The umbilical artery is a paired artery (with one for each half of the body) that is found in the abdominal and pelvic regions.  In the fetus, it extends into the umbilical cord.

Structure

Development
The umbilical arteries supply deoxygenated blood from the fetus to the placenta. Although this blood is typically referred to as deoxygenated, this blood is fetal systemic arterial blood and will have the same amount of oxygen and nutrients as blood distributed to the other fetal tissues. There are usually two umbilical arteries present together with one umbilical vein in the umbilical cord. The umbilical arteries surround the urinary bladder and then carry all the deoxygenated blood out of the fetus through the umbilical cord.

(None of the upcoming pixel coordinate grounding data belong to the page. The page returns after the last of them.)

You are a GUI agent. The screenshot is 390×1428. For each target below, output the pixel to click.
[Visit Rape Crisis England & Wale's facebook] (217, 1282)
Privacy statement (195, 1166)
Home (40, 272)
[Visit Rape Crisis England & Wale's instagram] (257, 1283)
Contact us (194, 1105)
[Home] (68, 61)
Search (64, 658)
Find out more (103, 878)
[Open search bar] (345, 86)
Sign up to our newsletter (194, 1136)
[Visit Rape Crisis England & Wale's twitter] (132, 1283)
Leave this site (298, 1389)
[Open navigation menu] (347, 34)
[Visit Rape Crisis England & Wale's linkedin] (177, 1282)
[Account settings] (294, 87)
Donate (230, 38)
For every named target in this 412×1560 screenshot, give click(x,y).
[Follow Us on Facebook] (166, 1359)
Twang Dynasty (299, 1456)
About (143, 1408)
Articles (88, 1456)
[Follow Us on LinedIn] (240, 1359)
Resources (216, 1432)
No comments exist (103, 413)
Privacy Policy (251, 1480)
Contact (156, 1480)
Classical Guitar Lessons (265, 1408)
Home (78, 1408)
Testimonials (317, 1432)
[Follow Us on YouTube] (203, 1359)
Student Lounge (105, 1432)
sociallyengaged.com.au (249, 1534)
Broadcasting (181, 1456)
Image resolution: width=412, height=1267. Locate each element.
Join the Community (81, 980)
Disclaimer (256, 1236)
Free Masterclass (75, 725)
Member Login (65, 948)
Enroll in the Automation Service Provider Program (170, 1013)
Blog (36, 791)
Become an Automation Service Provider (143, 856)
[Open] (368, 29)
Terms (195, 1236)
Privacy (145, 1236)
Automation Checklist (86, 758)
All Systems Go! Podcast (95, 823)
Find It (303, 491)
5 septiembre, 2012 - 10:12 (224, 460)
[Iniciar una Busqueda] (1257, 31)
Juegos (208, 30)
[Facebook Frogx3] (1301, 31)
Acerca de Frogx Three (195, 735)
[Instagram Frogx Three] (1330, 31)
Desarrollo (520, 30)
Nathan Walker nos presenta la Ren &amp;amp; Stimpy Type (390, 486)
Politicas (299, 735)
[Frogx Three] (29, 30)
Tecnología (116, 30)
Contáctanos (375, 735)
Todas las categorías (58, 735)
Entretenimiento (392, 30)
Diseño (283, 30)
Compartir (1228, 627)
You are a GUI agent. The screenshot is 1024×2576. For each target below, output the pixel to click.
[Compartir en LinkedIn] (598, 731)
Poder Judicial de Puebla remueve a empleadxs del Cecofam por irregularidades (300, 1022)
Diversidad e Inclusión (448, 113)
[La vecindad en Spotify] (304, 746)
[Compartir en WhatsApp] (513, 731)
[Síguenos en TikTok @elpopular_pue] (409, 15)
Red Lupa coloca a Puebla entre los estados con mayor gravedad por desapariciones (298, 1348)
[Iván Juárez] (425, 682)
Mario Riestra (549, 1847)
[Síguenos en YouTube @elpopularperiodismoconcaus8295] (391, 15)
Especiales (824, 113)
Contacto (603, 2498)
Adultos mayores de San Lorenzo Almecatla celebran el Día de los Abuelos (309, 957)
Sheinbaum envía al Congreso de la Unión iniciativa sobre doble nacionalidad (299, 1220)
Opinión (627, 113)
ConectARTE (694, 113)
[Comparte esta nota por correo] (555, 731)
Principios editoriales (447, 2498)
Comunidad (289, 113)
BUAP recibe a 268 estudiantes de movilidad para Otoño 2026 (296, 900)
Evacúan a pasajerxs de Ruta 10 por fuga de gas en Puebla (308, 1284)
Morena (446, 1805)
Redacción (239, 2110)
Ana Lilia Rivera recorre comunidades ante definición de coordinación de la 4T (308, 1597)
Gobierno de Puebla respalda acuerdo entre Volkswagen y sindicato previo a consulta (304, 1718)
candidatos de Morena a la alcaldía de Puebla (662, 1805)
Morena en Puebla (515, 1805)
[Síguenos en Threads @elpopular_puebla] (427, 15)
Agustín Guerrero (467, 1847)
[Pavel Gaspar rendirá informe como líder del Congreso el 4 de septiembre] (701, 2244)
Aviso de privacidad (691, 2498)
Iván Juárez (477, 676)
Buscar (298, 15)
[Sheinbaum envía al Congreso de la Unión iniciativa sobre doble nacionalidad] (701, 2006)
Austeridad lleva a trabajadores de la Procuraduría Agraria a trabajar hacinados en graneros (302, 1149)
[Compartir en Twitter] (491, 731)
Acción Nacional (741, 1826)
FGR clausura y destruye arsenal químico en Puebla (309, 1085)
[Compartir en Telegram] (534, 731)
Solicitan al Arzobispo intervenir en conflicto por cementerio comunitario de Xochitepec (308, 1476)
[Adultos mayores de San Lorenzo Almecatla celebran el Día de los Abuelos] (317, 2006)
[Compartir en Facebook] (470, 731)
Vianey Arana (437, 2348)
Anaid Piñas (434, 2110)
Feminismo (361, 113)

Inside the placenta, the umbilical arteries connect with each other at a distance of approximately 5 mm from the cord insertion in what is called the Hyrtl anastomosis. Subsequently, they branch into chorionic arteries or intraplacental fetal arteries.

The umbilical arteries are actually the latter of the internal iliac arteries (anterior division of). These supply the hind limbs with blood and nutrients in the fetus.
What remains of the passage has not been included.